** DATA EXTRACT follows **

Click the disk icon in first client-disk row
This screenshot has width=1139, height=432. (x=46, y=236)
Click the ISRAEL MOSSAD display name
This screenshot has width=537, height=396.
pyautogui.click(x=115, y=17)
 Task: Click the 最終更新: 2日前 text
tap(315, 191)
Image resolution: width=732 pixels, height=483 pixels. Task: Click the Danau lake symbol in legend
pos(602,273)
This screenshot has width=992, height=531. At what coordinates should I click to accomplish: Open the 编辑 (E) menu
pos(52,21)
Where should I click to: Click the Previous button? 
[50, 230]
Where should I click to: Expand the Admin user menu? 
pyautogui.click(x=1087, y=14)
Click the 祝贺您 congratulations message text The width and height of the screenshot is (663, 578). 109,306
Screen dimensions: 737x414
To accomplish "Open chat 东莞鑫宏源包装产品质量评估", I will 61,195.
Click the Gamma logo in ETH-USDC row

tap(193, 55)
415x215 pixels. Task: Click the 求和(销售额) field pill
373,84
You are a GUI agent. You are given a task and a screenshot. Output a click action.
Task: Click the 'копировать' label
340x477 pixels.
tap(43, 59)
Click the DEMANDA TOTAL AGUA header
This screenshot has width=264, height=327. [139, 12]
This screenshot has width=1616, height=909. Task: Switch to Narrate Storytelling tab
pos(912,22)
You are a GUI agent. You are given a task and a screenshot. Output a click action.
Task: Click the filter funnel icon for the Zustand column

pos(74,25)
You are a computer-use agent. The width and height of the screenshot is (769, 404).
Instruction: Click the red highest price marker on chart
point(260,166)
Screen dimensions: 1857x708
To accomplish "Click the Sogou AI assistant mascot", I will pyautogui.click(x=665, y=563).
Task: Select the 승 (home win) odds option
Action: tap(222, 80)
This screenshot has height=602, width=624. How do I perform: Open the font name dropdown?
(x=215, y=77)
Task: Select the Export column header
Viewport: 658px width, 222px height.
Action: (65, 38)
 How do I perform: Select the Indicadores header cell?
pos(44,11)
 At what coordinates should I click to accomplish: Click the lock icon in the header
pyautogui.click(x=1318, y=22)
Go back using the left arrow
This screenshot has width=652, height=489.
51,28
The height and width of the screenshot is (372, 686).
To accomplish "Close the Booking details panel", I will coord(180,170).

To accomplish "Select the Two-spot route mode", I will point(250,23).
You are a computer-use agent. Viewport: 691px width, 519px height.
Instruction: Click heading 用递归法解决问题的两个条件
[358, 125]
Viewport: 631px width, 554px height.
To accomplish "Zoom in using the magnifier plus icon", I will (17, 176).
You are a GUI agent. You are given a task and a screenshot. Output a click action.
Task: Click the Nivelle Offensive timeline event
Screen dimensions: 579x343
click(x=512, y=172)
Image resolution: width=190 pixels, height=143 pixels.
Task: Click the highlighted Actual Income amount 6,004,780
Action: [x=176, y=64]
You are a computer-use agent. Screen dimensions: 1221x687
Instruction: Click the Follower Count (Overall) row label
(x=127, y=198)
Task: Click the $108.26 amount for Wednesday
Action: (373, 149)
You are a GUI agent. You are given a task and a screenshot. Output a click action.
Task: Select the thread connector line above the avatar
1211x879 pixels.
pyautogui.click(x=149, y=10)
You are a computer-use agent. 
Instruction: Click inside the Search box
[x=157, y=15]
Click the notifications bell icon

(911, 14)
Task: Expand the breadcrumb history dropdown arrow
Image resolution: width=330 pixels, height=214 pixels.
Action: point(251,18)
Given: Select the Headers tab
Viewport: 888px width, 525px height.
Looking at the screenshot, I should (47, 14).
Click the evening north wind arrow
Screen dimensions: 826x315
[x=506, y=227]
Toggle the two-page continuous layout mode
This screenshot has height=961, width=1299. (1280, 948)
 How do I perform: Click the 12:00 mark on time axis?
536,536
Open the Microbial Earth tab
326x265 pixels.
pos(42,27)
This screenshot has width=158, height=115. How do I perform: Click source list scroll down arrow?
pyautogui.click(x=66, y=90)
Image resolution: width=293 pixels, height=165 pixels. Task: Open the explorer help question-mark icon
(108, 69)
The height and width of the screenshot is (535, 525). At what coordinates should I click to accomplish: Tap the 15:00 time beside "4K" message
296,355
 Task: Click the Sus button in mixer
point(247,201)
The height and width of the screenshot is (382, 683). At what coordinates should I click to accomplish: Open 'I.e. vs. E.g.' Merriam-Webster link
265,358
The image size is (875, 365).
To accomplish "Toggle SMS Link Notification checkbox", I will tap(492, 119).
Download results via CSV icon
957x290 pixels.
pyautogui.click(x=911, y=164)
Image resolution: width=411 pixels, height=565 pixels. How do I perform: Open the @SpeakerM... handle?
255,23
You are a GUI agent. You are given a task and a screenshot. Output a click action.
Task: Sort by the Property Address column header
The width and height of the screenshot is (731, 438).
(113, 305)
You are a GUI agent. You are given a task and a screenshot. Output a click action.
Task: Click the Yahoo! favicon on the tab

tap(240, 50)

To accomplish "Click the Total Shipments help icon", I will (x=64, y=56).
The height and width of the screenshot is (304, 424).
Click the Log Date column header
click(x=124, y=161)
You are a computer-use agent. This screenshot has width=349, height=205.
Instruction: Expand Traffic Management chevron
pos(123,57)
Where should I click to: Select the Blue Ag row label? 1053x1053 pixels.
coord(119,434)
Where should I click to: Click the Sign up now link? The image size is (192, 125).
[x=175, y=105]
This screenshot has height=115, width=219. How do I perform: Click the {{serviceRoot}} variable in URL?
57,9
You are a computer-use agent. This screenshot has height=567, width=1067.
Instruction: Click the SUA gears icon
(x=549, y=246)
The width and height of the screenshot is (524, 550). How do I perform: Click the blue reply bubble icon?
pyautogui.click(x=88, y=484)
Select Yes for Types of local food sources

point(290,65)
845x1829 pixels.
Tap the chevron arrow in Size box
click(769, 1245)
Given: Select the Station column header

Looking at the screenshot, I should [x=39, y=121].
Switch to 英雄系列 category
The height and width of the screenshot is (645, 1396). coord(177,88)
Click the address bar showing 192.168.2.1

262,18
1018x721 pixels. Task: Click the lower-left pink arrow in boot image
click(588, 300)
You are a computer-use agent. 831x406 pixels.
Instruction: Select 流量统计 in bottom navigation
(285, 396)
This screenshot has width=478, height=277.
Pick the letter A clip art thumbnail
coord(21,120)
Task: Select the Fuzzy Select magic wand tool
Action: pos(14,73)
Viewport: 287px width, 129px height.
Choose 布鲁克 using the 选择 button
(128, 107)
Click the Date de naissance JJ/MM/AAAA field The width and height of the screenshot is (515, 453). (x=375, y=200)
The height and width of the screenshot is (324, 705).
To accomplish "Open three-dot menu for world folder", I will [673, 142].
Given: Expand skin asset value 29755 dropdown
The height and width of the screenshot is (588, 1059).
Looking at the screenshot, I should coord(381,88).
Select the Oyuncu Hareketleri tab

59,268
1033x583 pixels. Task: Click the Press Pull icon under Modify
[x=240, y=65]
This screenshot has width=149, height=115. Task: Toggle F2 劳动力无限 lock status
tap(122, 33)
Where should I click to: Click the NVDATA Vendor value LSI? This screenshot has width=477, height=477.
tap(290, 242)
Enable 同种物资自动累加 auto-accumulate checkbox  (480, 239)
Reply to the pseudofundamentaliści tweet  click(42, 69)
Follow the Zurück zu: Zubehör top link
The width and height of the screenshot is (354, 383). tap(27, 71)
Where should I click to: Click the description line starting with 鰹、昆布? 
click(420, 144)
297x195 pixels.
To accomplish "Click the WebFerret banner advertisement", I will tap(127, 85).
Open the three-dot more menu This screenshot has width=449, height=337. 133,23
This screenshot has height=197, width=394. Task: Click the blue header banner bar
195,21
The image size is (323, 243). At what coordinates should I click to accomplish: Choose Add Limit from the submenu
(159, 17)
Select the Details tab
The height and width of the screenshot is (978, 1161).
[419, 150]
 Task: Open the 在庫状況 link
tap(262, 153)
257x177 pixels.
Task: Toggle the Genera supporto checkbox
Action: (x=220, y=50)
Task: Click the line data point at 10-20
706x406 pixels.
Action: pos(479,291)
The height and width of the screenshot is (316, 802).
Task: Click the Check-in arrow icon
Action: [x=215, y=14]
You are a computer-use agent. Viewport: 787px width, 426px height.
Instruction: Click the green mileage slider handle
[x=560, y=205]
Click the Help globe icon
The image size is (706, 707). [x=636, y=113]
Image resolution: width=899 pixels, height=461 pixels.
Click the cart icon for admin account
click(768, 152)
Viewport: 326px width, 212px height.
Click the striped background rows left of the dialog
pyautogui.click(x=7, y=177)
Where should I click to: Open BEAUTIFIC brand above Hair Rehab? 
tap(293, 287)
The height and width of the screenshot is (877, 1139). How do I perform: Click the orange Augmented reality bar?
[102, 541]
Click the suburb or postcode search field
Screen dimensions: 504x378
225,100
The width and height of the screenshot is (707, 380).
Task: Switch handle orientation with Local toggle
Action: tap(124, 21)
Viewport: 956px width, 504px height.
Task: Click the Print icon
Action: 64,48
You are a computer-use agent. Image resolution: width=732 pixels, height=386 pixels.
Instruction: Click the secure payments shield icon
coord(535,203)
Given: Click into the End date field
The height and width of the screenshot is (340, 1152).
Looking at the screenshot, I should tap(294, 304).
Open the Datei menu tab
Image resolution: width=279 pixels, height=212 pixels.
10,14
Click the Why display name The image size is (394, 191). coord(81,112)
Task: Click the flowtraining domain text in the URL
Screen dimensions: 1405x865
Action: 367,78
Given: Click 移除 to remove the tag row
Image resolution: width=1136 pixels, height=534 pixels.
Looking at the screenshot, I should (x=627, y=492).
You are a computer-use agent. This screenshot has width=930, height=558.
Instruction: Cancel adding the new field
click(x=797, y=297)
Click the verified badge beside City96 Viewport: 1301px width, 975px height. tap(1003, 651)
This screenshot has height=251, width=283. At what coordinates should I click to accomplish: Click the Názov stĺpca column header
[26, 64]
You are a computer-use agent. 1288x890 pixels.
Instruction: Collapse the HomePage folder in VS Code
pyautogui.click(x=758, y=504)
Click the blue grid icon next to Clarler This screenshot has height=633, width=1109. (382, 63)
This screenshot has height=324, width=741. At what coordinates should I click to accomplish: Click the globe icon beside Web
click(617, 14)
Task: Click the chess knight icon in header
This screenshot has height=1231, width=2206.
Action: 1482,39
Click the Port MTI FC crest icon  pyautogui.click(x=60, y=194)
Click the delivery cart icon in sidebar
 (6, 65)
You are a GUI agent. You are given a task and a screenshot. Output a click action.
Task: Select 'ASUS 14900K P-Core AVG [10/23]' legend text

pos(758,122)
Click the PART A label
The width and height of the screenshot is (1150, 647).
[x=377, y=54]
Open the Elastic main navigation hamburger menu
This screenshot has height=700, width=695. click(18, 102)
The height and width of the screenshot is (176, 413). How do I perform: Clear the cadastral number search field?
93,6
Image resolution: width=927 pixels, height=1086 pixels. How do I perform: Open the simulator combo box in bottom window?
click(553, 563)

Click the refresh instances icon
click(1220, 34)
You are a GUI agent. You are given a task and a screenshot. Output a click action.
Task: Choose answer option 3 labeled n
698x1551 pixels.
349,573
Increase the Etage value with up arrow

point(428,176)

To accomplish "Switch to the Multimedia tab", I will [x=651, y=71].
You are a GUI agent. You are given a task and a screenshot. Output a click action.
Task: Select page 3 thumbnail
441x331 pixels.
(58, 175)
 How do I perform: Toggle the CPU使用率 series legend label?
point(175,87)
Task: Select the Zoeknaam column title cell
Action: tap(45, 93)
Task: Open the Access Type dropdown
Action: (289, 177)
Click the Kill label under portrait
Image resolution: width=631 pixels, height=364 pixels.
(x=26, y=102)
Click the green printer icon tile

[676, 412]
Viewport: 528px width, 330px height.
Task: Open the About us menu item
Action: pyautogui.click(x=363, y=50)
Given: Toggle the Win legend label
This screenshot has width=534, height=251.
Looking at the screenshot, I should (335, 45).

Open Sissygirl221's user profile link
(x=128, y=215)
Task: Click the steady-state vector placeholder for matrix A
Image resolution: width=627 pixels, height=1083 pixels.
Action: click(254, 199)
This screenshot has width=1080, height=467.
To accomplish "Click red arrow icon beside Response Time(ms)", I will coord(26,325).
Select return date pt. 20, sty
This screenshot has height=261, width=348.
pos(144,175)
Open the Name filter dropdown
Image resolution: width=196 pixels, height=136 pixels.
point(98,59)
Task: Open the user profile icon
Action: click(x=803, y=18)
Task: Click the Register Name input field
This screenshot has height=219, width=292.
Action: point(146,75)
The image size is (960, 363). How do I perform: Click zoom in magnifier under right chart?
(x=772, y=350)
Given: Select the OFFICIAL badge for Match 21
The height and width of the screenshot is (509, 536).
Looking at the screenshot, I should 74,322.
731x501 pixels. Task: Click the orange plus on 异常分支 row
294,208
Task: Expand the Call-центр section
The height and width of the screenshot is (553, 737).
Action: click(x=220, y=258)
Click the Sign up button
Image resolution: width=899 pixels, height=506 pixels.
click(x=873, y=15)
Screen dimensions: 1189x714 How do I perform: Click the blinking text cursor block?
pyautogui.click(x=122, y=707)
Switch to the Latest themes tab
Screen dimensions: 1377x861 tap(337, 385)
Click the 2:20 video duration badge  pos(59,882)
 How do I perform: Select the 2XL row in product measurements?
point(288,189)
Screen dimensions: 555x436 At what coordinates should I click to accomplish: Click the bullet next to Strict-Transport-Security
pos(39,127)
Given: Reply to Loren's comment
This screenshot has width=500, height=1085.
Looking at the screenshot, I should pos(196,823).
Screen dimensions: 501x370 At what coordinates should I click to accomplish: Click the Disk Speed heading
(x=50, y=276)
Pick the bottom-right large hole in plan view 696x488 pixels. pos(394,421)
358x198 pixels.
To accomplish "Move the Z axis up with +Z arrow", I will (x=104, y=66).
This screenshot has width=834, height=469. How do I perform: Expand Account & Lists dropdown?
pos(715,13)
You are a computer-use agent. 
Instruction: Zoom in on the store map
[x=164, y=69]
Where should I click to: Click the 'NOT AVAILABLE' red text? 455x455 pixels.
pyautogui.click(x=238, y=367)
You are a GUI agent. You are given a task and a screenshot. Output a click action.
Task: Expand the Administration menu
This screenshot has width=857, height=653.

** End of DATA EXTRACT **

WHAT THE EXERCISE ASKS: If a line above holds the word "badge", copy it.

TASK RESULT:
Click the verified badge beside City96 Viewport: 1301px width, 975px height. tap(1003, 651)
Given: Select the OFFICIAL badge for Match 21
Click the 2:20 video duration badge  pos(59,882)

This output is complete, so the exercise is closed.